[[ Available data, beginning ]]

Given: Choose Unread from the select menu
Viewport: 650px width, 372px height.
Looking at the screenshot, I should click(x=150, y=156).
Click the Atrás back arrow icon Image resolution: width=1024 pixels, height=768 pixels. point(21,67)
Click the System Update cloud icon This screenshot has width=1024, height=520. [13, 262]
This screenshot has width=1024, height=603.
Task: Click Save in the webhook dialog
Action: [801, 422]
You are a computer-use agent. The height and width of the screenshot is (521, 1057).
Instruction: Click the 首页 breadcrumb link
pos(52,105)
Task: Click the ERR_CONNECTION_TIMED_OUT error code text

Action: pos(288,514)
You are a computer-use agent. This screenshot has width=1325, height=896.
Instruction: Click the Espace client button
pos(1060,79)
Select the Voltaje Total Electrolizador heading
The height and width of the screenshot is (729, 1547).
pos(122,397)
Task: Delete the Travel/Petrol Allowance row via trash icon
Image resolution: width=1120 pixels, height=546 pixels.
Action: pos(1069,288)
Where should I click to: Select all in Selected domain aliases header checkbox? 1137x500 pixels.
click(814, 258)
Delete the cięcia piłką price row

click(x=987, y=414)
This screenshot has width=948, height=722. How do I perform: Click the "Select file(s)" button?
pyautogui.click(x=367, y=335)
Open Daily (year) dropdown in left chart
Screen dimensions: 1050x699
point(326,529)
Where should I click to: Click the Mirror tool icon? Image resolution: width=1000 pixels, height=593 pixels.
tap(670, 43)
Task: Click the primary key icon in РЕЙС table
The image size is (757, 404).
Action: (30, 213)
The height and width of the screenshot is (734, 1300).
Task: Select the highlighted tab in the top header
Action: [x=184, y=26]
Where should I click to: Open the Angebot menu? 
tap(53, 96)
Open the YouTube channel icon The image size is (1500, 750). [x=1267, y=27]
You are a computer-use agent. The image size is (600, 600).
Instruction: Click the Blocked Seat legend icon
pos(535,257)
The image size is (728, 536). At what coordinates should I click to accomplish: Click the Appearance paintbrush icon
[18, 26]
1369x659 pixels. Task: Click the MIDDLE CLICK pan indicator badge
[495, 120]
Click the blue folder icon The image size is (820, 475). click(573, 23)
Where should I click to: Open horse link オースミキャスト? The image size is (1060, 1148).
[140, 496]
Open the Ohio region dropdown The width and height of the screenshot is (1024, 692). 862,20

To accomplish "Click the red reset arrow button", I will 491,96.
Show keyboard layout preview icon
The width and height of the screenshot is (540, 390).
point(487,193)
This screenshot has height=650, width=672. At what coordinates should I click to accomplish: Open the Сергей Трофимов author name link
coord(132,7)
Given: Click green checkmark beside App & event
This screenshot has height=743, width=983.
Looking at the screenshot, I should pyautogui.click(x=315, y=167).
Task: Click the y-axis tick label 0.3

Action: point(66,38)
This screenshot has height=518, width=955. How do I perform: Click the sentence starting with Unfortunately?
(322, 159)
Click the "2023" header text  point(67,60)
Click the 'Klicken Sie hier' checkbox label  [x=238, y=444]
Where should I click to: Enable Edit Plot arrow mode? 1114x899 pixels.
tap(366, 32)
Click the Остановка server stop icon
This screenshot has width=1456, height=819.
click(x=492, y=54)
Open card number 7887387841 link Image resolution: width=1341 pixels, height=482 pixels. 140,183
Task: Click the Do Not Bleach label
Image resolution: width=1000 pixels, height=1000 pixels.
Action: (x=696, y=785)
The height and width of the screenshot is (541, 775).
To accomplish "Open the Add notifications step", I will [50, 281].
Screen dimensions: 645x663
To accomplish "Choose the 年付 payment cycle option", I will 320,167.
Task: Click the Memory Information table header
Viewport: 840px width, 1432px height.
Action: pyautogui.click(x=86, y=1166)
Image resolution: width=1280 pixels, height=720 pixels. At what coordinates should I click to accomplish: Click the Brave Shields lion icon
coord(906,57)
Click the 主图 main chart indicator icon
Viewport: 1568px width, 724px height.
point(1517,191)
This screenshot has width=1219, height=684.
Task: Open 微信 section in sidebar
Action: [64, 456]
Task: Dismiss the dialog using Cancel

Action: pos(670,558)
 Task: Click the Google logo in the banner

[[ Available data, end ]]

## [What you need to do]
This exercise asks for every line of the records to be repeated exactly.

## [Answer to this problem]
Given: Choose Unread from the select menu
Viewport: 650px width, 372px height.
Looking at the screenshot, I should click(x=150, y=156).
Click the Atrás back arrow icon Image resolution: width=1024 pixels, height=768 pixels. point(21,67)
Click the System Update cloud icon This screenshot has width=1024, height=520. [13, 262]
This screenshot has width=1024, height=603.
Task: Click Save in the webhook dialog
Action: [801, 422]
You are a computer-use agent. The height and width of the screenshot is (521, 1057).
Instruction: Click the 首页 breadcrumb link
pos(52,105)
Task: Click the ERR_CONNECTION_TIMED_OUT error code text

Action: pos(288,514)
You are a computer-use agent. This screenshot has width=1325, height=896.
Instruction: Click the Espace client button
pos(1060,79)
Select the Voltaje Total Electrolizador heading
The height and width of the screenshot is (729, 1547).
pos(122,397)
Task: Delete the Travel/Petrol Allowance row via trash icon
Image resolution: width=1120 pixels, height=546 pixels.
Action: pos(1069,288)
Where should I click to: Select all in Selected domain aliases header checkbox? 1137x500 pixels.
click(814, 258)
Delete the cięcia piłką price row

click(x=987, y=414)
This screenshot has width=948, height=722. How do I perform: Click the "Select file(s)" button?
pyautogui.click(x=367, y=335)
Open Daily (year) dropdown in left chart
Screen dimensions: 1050x699
point(326,529)
Where should I click to: Click the Mirror tool icon? Image resolution: width=1000 pixels, height=593 pixels.
tap(670, 43)
Task: Click the primary key icon in РЕЙС table
The image size is (757, 404).
Action: (30, 213)
The height and width of the screenshot is (734, 1300).
Task: Select the highlighted tab in the top header
Action: [x=184, y=26]
Where should I click to: Open the Angebot menu? 
tap(53, 96)
Open the YouTube channel icon The image size is (1500, 750). [x=1267, y=27]
You are a computer-use agent. The image size is (600, 600).
Instruction: Click the Blocked Seat legend icon
pos(535,257)
The image size is (728, 536). At what coordinates should I click to accomplish: Click the Appearance paintbrush icon
[18, 26]
1369x659 pixels. Task: Click the MIDDLE CLICK pan indicator badge
[495, 120]
Click the blue folder icon The image size is (820, 475). click(573, 23)
Where should I click to: Open horse link オースミキャスト? The image size is (1060, 1148).
[140, 496]
Open the Ohio region dropdown The width and height of the screenshot is (1024, 692). 862,20

To accomplish "Click the red reset arrow button", I will 491,96.
Show keyboard layout preview icon
The width and height of the screenshot is (540, 390).
point(487,193)
This screenshot has height=650, width=672. At what coordinates should I click to accomplish: Open the Сергей Трофимов author name link
coord(132,7)
Given: Click green checkmark beside App & event
This screenshot has height=743, width=983.
Looking at the screenshot, I should pyautogui.click(x=315, y=167).
Task: Click the y-axis tick label 0.3

Action: point(66,38)
This screenshot has height=518, width=955. How do I perform: Click the sentence starting with Unfortunately?
(322, 159)
Click the "2023" header text  point(67,60)
Click the 'Klicken Sie hier' checkbox label  [x=238, y=444]
Where should I click to: Enable Edit Plot arrow mode? 1114x899 pixels.
tap(366, 32)
Click the Остановка server stop icon
This screenshot has width=1456, height=819.
click(x=492, y=54)
Open card number 7887387841 link Image resolution: width=1341 pixels, height=482 pixels. 140,183
Task: Click the Do Not Bleach label
Image resolution: width=1000 pixels, height=1000 pixels.
Action: (x=696, y=785)
The height and width of the screenshot is (541, 775).
To accomplish "Open the Add notifications step", I will [50, 281].
Screen dimensions: 645x663
To accomplish "Choose the 年付 payment cycle option", I will 320,167.
Task: Click the Memory Information table header
Viewport: 840px width, 1432px height.
Action: pyautogui.click(x=86, y=1166)
Image resolution: width=1280 pixels, height=720 pixels. At what coordinates should I click to accomplish: Click the Brave Shields lion icon
coord(906,57)
Click the 主图 main chart indicator icon
Viewport: 1568px width, 724px height.
point(1517,191)
This screenshot has width=1219, height=684.
Task: Open 微信 section in sidebar
Action: [64, 456]
Task: Dismiss the dialog using Cancel

Action: pos(670,558)
 Task: Click the Google logo in the banner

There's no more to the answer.